I shall, of course, consider all the points made to me this morning, but I would 1736 rather, at this stage—the working party having been set up—not say very much more, except on the possible size of any such body. The suggestion of the hon. Member is very tempting. There are times in discussing education in Britain when we think a little too much about the various partners to the education service and not quite enough about the question of who are the real experts. This is a point which has been made to me by some correspondents not least by the universities, that we do not recognise this distinction clearly enough.
Clearly, in the ranks of the inspectors there are experts and in the local authority field there are a large number of experts, but it is important that we should consider who is doing the work of education because it is a professional job done because a person is a real expert on some educational matter. At the same time, we have to remember that education is a shared service in this country. The Ministry and local authorities have their responsibilities under the Act and obviously the teachers are the third partner to the education service. Initially, in considering some body to give effect to the functions I have indicated, we must start from the idea of partners to the service joining together on these curricular matters.
§ Mr. Willey
I wish to put one point which perhaps I did not make clear enough. After all, these are first reactions to the proposals. In what I described as research and applied research there is a real distinction. When one is concerned about research one is concerned about where motivation for permitting the research lies. Under these proposals we felt that these factors were too well seated in the Ministry. That is why I called attention to proposals made outside. When one is concerned about the results of such research one sees that there is a lot in what the right hon. Gentleman has said. One has to consider the character of the education service and to be widely representative because one is trying to get the co-operation and good will of those who will apply the results of the research which is undertaken.
§ Sir E. Boyle
I think that I can meet the hon. Member completely on this. It would be my hope that this council would contain among its representatives 1737 not only those concerned with the day-to-day work of education in the schools, but also some who could point out a number of lines of research, not only applied research, which were highly important on issues that those of us with day-to-day responsibilities were apt not to consider enough.

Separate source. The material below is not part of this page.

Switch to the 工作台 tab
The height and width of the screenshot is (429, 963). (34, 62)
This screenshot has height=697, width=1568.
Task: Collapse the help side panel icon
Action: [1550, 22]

To take an analogy, I have always said that it was important for the schools to have a percentage of good honours graduates who could look at them from a wider standpoint. Whatever body is set up, it should contain a number of members who can perhaps challenge the Ministry and challenge our traditional day-to-day approaches to the kind of research which is most needed. I think that would be one very important aspect of the council's work. I recognise the difficulty of the body being too big, although it can be broken down into a certain number of committees. Initially, my approach had to be one showing that the Ministry wished to make a reality of bringing all our partners to the education service in to consider these highly important problems, whose existence I do not think anyone seriously disputes.